Fundamental misunderstanding
Oh good god, Trump thinks climate change is a matter of local clean air and water.
I am glad that my friend @EmmanuelMacron and the protestors in Paris have agreed with the conclusion I reached two years ago. The Paris Agreement is fatally flawed because it raises the price of energy for responsible countries while whitewashing some of the worst polluters….
— Donald J. Trump (@realDonaldTrump) December 4, 2018
….in the world. I want clean air and clean water and have been making great strides in improving America’s environment. But American taxpayers – and American workers – shouldn’t pay to clean up others countries’ pollution.
— Donald J. Trump (@realDonaldTrump) December 4, 2018
He’s telling us he wants clean air and water! As if that’s the (whole) issue! He has no idea what climate change is! He has no clue that it’s a global issue!
There aren’t enough exclamation points in the world…
That’s because Trump’s been using them as if there were an endless supply or something. He’s a profligate exclamation point waster.
Well, clean air could arguably fit, if you count carbon emissions as dirty.
But the Stable Genius was probably just confused again.
They should only have to clean up American corporate pollution. His weakening of the EPA and pollution standards in general ensures that American taxpayers and workers (and children, and seniors….) will be paying with their lives.
Trump is likely one of those people for whom Inhoffe’s snowball was a knockout argument against climate change. Case closed!
I find Trump’s dumbness to be dumbfounding.

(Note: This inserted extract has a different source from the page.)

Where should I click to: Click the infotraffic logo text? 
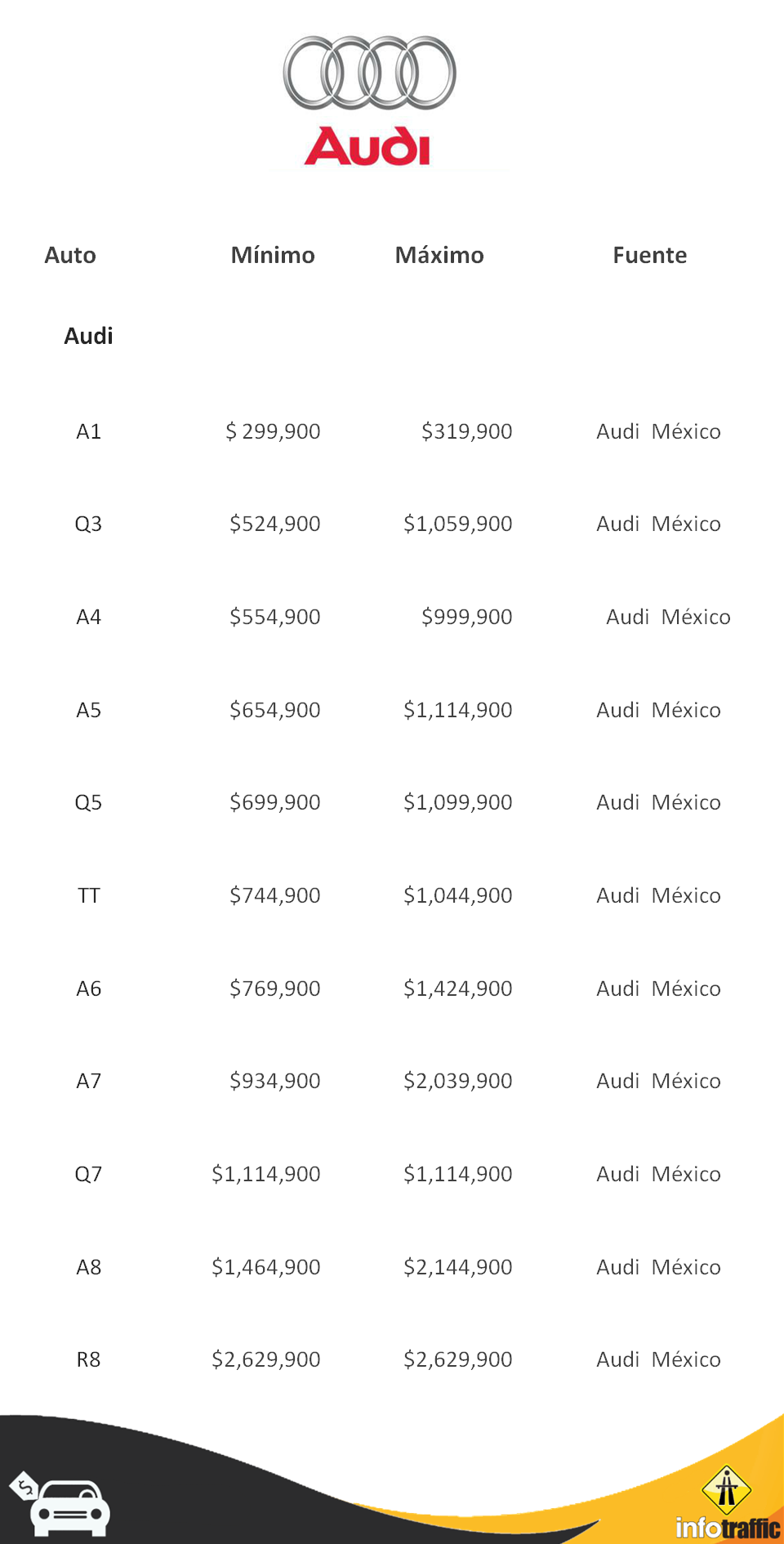pos(728,1527)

Even if we go along with this notion of ignoring global climate change and just focus on pollution as if ecological science were still stuck in 1965, the fact is that pollution in other countries’ air and water also affects us. When overgrazing in China caused massive dust-storms ala the 1930s Dust Bowls in America, particulate matter made it all the way to the West Coast. Ocean pollution is affect OUR fisheries. Airborne chemicals in Mexico become acid rain the Gulf states.
I remember before Illinois outright banned smoking in restaurants and other public venues. At that point, it was required to have “Smoking” and “Non-Smoking” sections. I can think of multiple occasions when it was literally possible to sit in a non-smoking section, yet lean over and smoke, using an ashtray on the next table over, which was in the smoking area. And even when the areas were more distinct, most restaurants put the smoking section with their bar–which, of course, was located at the front for people who wanted a drink while they waited. You’d have to brave the clouds of smoke to get to your table, to go from table to restroom, and then again when you were leaving. And of course, waitstaff had to work in both areas, regardless.
Trump probably thought that arrangement was just fine.